By Lea Mira, RTN staff writer - 5.5.2026
Restaurant operators have more data than ever before. What they often lack is a practical way to use it in the moments that matter most. That gap is at the center of a new platform launched this week by Guestologie, which is positioning itself as a different approach to guest engagement—one that moves beyond traditional loyalty programs and CRM systems toward real-time, operational decision-making.
The company’s premise is straightforward. Restaurants are losing high-value guests at an alarming rate, and existing tools are not designed to address the problem at the point where it can actually be solved: during the visit. According to data cited by the company, 45% of diners switched their favorite restaurant last year, and fewer than one in five returned the following year.
Guestologie’s platform is designed to intervene in that moment. It identifies high-value and high-potential guests as they arrive, generates contextual guidance for staff and recommends specific actions intended to improve the guest experience and increase the likelihood of return visits—all without requiring a new app, a loyalty program or a major change to existing systems.
The company refers to this approach as “Action Intelligence,” a term meant to distinguish it from analytics-heavy platforms that generate insights but often fail to translate them into operational execution. “Restaurants know that relationships drive revenue, but they lack a system to act on that knowledge in real time,” said Ryan Volberg, founder and CEO of Guestologie.
The concept reflects a broader shift in how restaurant technology is evolving. While loyalty programs and CRM platforms have traditionally focused on tracking past behavior, operators are increasingly looking for tools that can influence outcomes during the guest experience itself. That includes enabling staff to recognize returning guests, tailor service interactions, and create moments that drive repeat visits.

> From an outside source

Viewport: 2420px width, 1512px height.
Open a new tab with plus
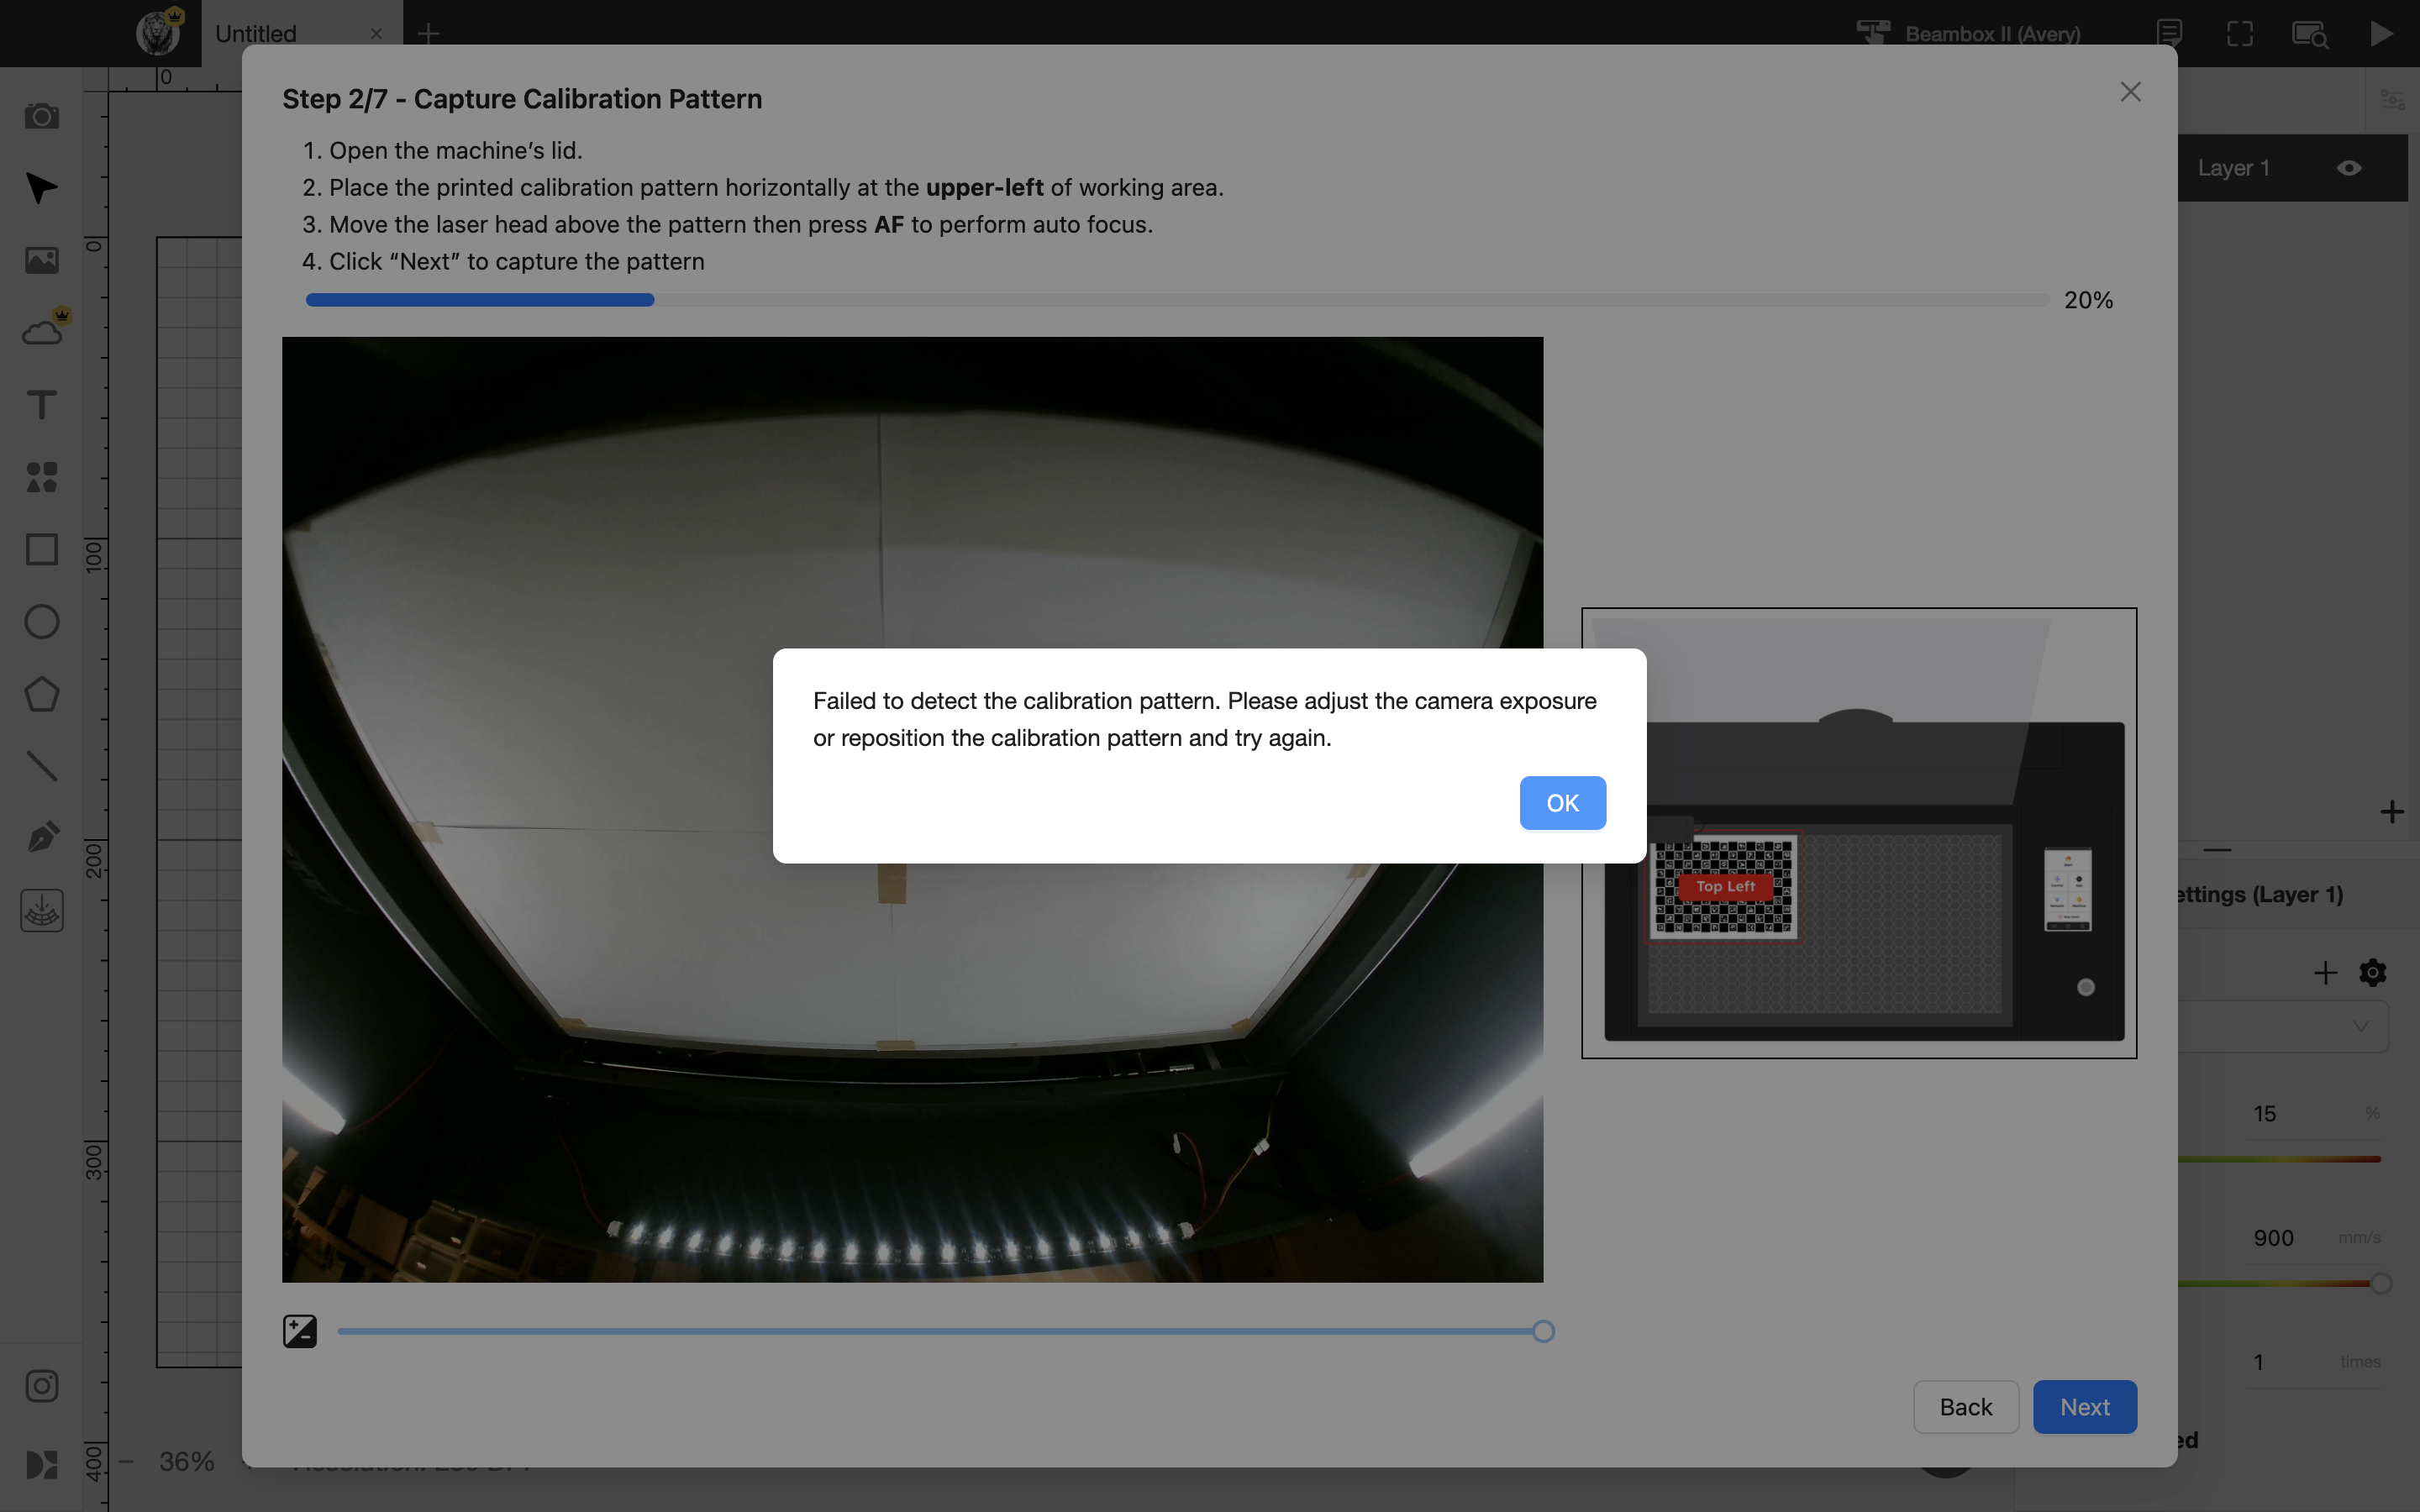(x=428, y=33)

Guestologie is entering the market with early traction. The platform has already been deployed across dozens of locations, including operators such as Earls Kitchen + Bar, Ruth’s Chris Steak House, Red Robin, and Hawksmoor. According to the company, operators using the platform are reporting measurable gains in guest retention and revenue, including a reported 10x monthly return on investment and increases in reservation volume.
For multi-location operators, the appeal is not just in the data but in how that data is operationalized. Rather than requiring teams to analyze dashboards or interpret reports, Guestologie delivers recommendations directly to the front line, where they can be acted upon immediately. That focus on execution may help address a long-standing challenge in restaurant technology: bridging the gap between insight and action.
The company’s leadership team brings a mix of experience across restaurant operations and technology development. Volberg previously co-founded Vivonet, one of the industry’s early cloud-based POS platforms, and has held leadership roles spanning payments, workforce technology, and enterprise restaurant systems. The broader team includes executives with backgrounds at Google, Chick-fil-A, Bloomin’ Brands, and other large-scale restaurant and technology organizations.
That combination of operational and technical experience is reflected in the product’s design, which emphasizes ease of adoption. Guestologie is intended to layer onto existing systems rather than replace them, allowing operators to deploy the platform without significant disruption to their current technology stack.
The timing of the launch is notable. Restaurant operators continue to face pressure from rising costs, increased competition, and shifting consumer expectations. At the same time, third-party platforms—ranging from delivery aggregators to reservation systems—are capturing valuable guest data that restaurants often cannot fully access or leverage.
Guestologie’s thesis is that the operators who succeed in the coming years will be those who regain control of the guest relationship and use that insight to drive more personalized, consistent experiences. That is easier said than done. But by focusing on real-time decision-making at the point of service, the company is aiming to provide a more direct path from data to revenue.
For an industry that has long invested in understanding its guests, the next phase may be less about collecting more data and more about using it more effectively.